Task instructions -
1. From the text on HD and LOW stocks, answer these:
(a) What mortgage rates made moving expensive?
(b) How old is the average U.S. home?
(c) Which acquisition deepens HD's professional supply chain?
2. How would this sentence from the text on HD and LOW stocks read in Spanish: "The average U.S. home is over 40 years old and needs ongoing maintenance."?

Given text -

The Housing Market Headwind Affects Both Equally

Rate hikes from 2022-2023 froze the housing market. Existing home sales dropped significantly as 6-7% mortgage rates made moving expensive. When people don't move, they don't renovate new homes — and that hits both HD and LOW revenue. Same-store sales for both companies went negative in 2023 for the first time in years.

The long-term case for both stocks rests on the aging U.S. housing stock. The average U.S. home is over 40 years old and needs ongoing maintenance. As rate cuts cycle eventually unlock housing mobility, repair-and-remodel spending from both movers and existing homeowners should provide a multi-year tailwind. Both stocks are more attractive over a 3-5 year horizon than in the near term during housing market freeze.

Who Should Buy Which

Buy HD if…
You want the better-managed, higher-quality home improvement business with the pro revenue moat. HD's SRS Distribution acquisition deepens its professional supply chain and should widen the margin gap further. HD is the quality choice.
Buy LOW if…
You believe Marvin Ellison's margin improvement playbook continues, the pro revenue gap narrows further, and LOW's discount to HD is too wide. LOW has historically been the value play in this pair trade.
Buy both if…
You want the entire home improvement sector without picking between the two. HD and LOW move in lockstep with housing market conditions, so owning both gives you the sector exposure without the single-stock risk.

Technical Signals — What to Watch

Both stocks move closely together — HD and LOW have high correlation. Their technical divergences are usually short-lived and mean-revert.

  • RSI: HD and LOW RSI tracks each other within 5 points most of the time. When RSI diverges significantly between the two, it usually represents a mean-reversion opportunity rather than a fundamental change.

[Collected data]
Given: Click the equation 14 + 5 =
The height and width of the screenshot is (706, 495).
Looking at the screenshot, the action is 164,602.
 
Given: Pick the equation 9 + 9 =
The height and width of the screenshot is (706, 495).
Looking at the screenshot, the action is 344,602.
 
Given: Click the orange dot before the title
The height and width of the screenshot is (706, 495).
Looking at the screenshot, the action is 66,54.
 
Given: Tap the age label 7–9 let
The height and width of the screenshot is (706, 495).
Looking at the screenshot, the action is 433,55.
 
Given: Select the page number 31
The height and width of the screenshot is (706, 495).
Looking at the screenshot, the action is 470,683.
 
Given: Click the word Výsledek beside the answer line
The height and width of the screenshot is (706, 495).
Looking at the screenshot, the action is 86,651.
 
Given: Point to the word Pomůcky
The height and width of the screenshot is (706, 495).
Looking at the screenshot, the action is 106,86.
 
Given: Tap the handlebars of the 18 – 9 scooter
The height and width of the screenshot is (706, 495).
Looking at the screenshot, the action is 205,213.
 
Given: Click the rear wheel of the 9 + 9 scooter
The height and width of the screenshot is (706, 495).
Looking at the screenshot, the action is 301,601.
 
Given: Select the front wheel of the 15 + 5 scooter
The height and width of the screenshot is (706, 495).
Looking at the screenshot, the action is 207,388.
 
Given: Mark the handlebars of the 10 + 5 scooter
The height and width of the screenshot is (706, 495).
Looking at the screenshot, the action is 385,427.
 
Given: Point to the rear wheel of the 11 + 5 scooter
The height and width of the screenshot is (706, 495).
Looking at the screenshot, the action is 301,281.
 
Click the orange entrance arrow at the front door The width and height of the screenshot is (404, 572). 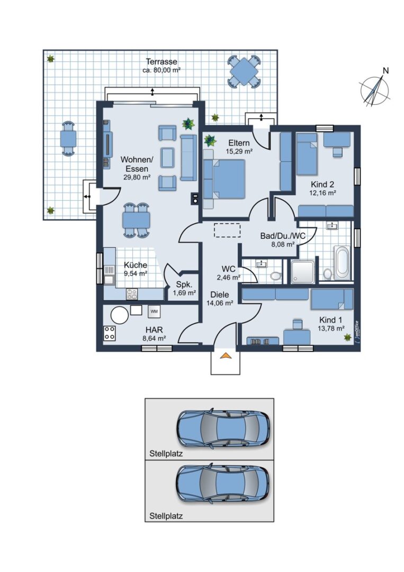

Answers for the exercise -
1.
(a) 6-7%
(b) Over 40 years old
(c) SRS Distribution

2. La vivienda promedio en EE. UU. tiene más de 40 años y necesita mantenimiento continuo.